Development of radiographic and microscopic techniques for the characterization of bacterial transport in intact sediment cores from Oyster, Virginia

Abstract

The objective of this study was to ascertain the physical and mineralogical properties responsible for the retention of bacteria in subsurface sediments. The sediment core chosen for this study was a fine-grained, quartz-rich sand with minor amounts of Fe and Al hydroxides. A bacterial transport experiment was performed using an intact core collected from a recent excavation of the Butler’s Bluff member of the Nassawadox formation in the borrow pit at Oyster, VA. and a 14C-labeled bacterial strain OYS2-A was selected for its relatively low adhesion.
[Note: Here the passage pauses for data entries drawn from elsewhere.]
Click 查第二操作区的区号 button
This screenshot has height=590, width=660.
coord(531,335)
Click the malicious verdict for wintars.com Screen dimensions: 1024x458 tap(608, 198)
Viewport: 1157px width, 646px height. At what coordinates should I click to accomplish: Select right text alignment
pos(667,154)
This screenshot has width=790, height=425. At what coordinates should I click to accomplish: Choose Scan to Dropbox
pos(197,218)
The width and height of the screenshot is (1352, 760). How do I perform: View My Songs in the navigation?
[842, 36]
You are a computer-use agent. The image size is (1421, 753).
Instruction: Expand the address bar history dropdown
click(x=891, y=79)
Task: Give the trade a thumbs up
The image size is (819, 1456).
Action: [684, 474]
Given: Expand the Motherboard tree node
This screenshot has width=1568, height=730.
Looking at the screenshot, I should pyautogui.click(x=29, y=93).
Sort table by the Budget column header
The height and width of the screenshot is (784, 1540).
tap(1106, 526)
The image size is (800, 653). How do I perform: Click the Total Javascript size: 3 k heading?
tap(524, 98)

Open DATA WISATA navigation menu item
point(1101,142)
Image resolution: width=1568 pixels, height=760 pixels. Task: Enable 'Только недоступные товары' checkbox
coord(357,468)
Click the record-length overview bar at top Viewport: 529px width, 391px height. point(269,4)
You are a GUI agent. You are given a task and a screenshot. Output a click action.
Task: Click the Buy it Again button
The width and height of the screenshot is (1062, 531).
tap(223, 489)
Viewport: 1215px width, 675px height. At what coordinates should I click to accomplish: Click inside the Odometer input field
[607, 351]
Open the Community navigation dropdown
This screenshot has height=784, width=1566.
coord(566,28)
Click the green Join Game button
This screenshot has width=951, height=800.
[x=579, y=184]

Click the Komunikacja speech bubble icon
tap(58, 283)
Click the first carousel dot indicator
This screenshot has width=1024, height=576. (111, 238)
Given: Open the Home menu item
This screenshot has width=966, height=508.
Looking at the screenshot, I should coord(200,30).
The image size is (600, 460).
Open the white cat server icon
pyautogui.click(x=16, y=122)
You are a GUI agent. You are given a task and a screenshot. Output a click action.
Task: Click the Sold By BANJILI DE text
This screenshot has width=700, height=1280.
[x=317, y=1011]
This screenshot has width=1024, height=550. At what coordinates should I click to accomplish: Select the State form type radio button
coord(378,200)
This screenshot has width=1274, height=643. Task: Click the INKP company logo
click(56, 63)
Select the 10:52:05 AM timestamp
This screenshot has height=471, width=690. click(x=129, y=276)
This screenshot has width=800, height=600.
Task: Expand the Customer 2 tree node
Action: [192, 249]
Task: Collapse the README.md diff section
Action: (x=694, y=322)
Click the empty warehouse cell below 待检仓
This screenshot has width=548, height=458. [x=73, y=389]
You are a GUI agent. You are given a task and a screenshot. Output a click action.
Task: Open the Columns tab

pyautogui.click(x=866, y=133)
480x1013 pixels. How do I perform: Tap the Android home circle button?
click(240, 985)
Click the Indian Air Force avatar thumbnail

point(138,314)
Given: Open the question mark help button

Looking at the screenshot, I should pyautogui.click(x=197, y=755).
After the bacterial breakthrough was observed in the effluent, the intact core was dissected to determine the internal distribution of the injected bacteria retained in the sediment. The sediment was dried, epoxy fixed, and thin sectioned. The distribution of 14C activity in the thin sections was mapped using a phosphor screen and X-ray film. The remainder of the core was subsampled and the 14C activity of the subsamples was determined by liquid scintillation counting. The phosphor imaging technique was capable of directly imaging the distribution of radiolabeled bacteria in thin sections, because of its high sensitivity and linear response over a large activity range. The phosphor imaging signal intensity was utilized as a measure of bacterial concentration. The distribution of bacteria at the millimeter scale in the thin sections was compared to the grain size, porosity, and mineralogy as measured by scanning electron microscopy (SEM) and energy dispersive spectrum (EDS) analyses. No apparent correlation was observed between the retention or collision efficiency of bacteria in the sediment and the amount of Fe and Al hydroxides. This apparent lack of correlation can be qualitatively explained by combination of several factors including a nearly neutral surface charge of the bacterial strain, and texture of the Fe and Al hydroxides in the sediment. The combination of phosphor imaging with SEM-EDS proved to be a robust method for relating the physical and mineralogical microscopic properties of poorly indurated sediment to the distribution of adsorbed bacteria, allowing bacterial retention mechanisms to be unambiguously unraveled.